Diese These ist aber nur die halbe Wahrheit. Wer normalerweise einen optimalen Blutdruck hat, der wird auch durch Aufregung beim Doktor nicht in den roten Bereich geraten. Die Weißkittel-Hypertonie ist fast immer eine Vorstufe von erhöhtem Blutdruck und damit ein Alarmsignal.

Irrtum 5

„Niedriger Blutdruck ist genauso schädlich wie erhöhter.“ Ein niedriger Blutdruck auch deutlich unter 120/80 mmHg wirkt lebensverlängernd. Er darf nur nicht so niedrig sein, dass einem schwindlig wird und man stürzt.

Irrtum 6

„Sportler und schlanke Menschen haben nie erhöhte Blutdruckwerte.“ Nur weil man gut trainiert ist und fit wirkt, bedeutet das noch lange nicht, dass man keine erhöhten Blutdruckwerte haben kann. Es gibt auch angeborene Hypertonie. Wer daran leidet, kann noch so sportlich und schlank sein, er braucht trotzdem oft Medikamente, um die Werte in den Griff zu bekommen.

Irrtum 7

„Erhöhter Blutdruck macht der Niere nichts aus.“ Nicht nur Herz und Hirn leiden unter Hypertonie, auch die Niere nimmt dadurch oft großen Schaden. Bluthochdruck ist zusammen mit Diabetes (Zuckerkrankheit) der häufigste Grund dafür, dass Patienten zur Dialyse (Blutwäsche) müssen.

Irrtum 8

„Hypertonie schadet den Augen nicht.“ Eine Ablösung der Netzhaut ist oft Bluthochdruck geschuldet. Viele Betroffene erblinden sogar.

Irrtum 9

„Bluthochdruck macht dem Herzmuskel nichts aus – im Gegenteil: Er wird dadurch trainiert wie andere Muskeln im Körper.“ Zwar passt sich der Herzmuskel anfangs an die stärkere Belastung an. Doch mit der Zeit wird er steifer und verdickt. Nach etwa fünf bis zehn Jahren weitet sich der Herzmuskel zunehmend, und die Pumpfunktion lässt nach, zudem nehmen die elektrischen Leitungssysteme am Herzen Schaden.

Die Patienten erkranken an Herzschwäche – mit Folgen wie Atemnot, Leistungsabfall und Wassereinlagerungen in den Beinen.

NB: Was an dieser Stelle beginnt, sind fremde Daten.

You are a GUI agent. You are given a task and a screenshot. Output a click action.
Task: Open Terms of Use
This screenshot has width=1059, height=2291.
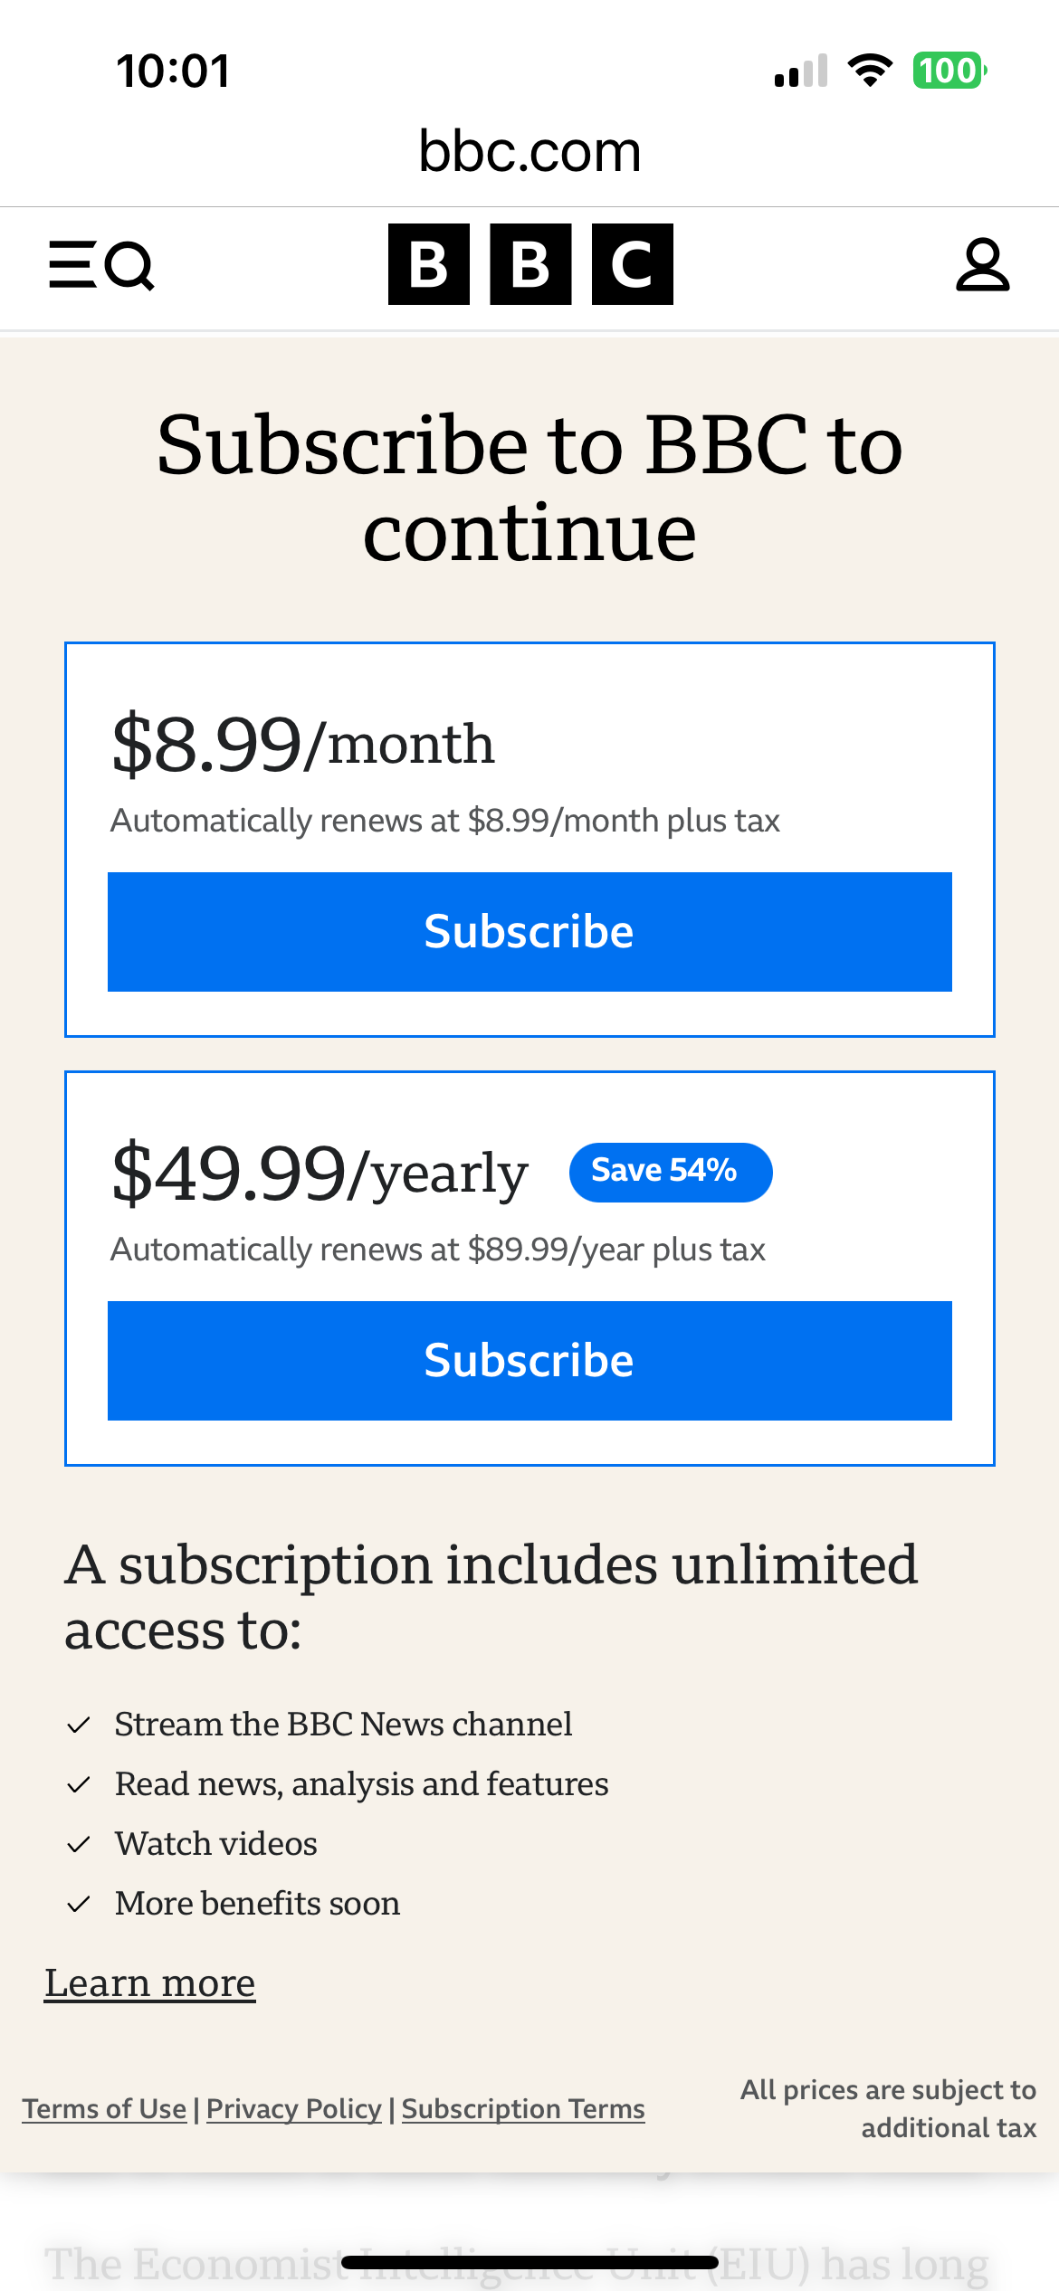pos(104,2109)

Das Tückische: Dieses Rad lässt sich nicht mehr zurückdrehen, auch wenn die Blutdruckwerte dann gut eingestellt werden.

Irrtum 10

„Wenn ich Bluthochdruck habe, nehme ich ein bisschen ab und mache Sport, dann ist alles wieder in Ordnung.“ So einfach geht es leider nicht. Mit Sport und Ernährung lässt sich der Blutdruck in der Regel um fünf bis zehn mmHg senken, allenfalls um 20. Das ist zwar bereits ein großer Unterschied, reicht aber nicht aus, wenn die Werte zuvor entgleist sind.

Dazu kommt dann noch: Wer völlig untrainiert plötzlich in Laufschuhen oder im Fitnessstudio Vollgas gibt, riskiert gefährliche Blutdruckspitzen. Deshalb kann es sinnvoll sein, sich zuvor ärztlich untersuchen und mitunter ein blutdrucksenkendes Medikament verschreiben zu lassen.